En l’espace de deux jours, fin avril, la police iséroise a mis la main sur près d’un million d’euros de drogues et plusieurs armes dans deux appartements de stockage à Échirolles et Grenoble. Des prises qui s’inscrivent dans une dynamique inédite : 1,3 tonne de stupéfiants saisis depuis le 1er janvier, sur fond de violences liées au trafic qui ont déjà fait cinq morts depuis le début de l’année.
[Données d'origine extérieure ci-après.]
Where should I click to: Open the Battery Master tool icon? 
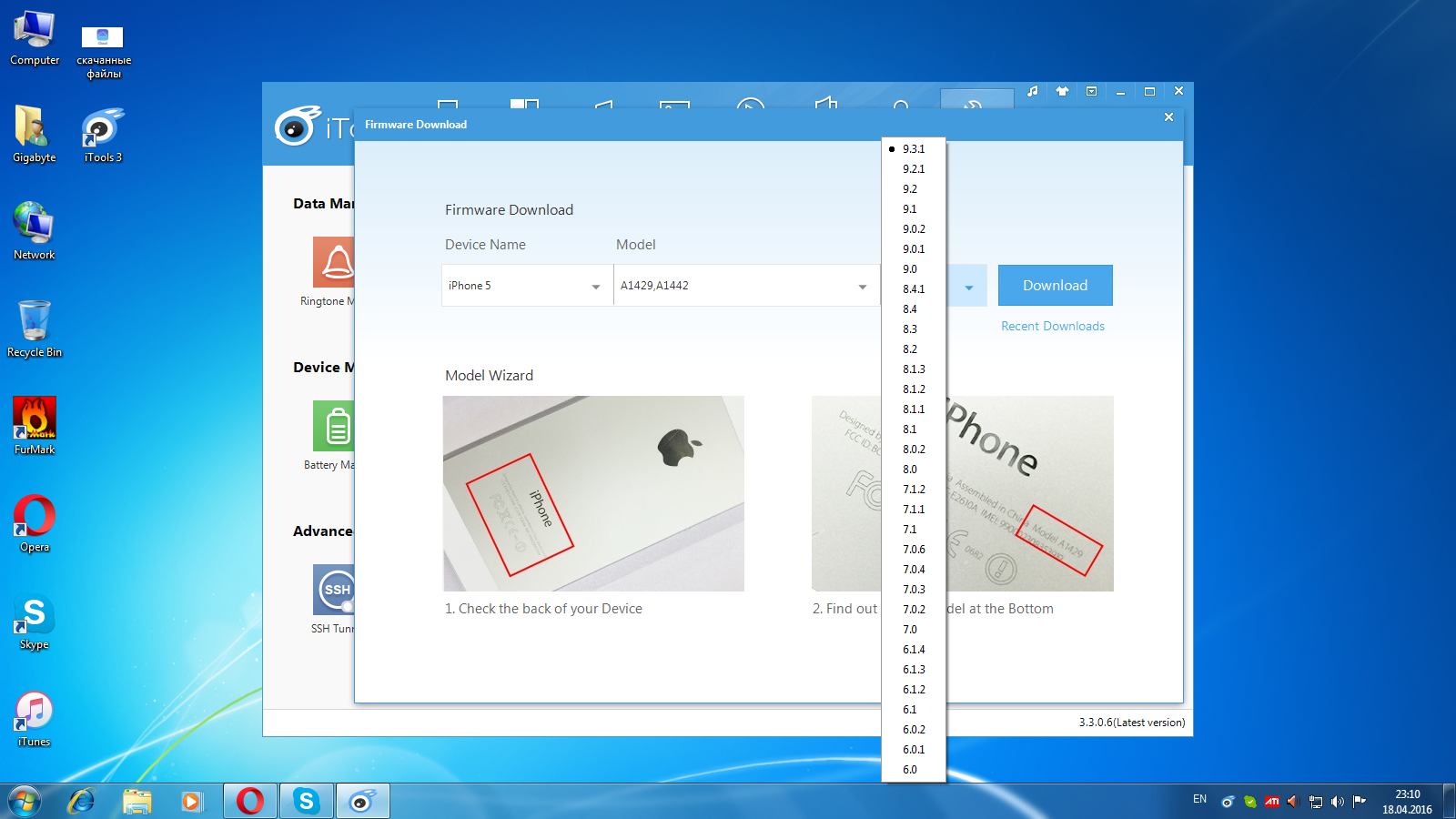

Le 27 avril, rue d’Auvergne à Échirolles, une interception banale tourne à la prise significative. Un homme de 24 ans circulant à vive allure sur une trottinette électrique refuse d’obtempérer à des policiers en tenue. Rattrapé, il est trouvé porteur d’1,3 kg de résine de cannabis. Dans sa poche, une clé d’appartement. Les enquêteurs localisent le logement, situé à proximité de la place Beaumarchais — l’un des points de deal les plus actifs de l’agglomération. Perquisition : 20 kilos de résine et d’herbe, un pistolet Glock de calibre 9 mm et ses munitions.
Déjà condamné pour trafic de stupéfiants en 2023, l’homme avait également écopé d’une interdiction de présence sur la commune d’Échirolles. Jugé en comparution immédiate le 30 avril, il a été condamné à deux ans d’emprisonnement dont un an ferme. Peine jugée insuffisante par le parquet, qui a interjeté appel. L’intéressé reste en détention provisoire.


60 kilos et un chargeur de kalachnikov rue Alexandre-Dumas
Dès le lendemain, 28 avril, c’est dans le quartier des Eaux-Claires à Grenoble que la Brigade spécialisée de terrain (BST) intervient. De fortes odeurs de cannabis émanant d’un appartement de la rue Alexandre-Dumas alertent les policiers, qui interpellent discrètement l’occupant à sa sortie. Le logement recèle 40 kilos de résine de cannabis, 25 kilos d’herbe et 2,5 kilos de cocaïne, complétés par des amphétamines, de la kétamine et d’autres drogues de synthèse encore en cours d’expertise. S’y ajoutent un chargeur de kalachnikov et ses munitions de calibre 7,62, ainsi que des balles de 9 mm. L’homme de 29 ans, déjà condamné pour des faits similaires, a été placé en détention provisoire dans l’attente de son jugement.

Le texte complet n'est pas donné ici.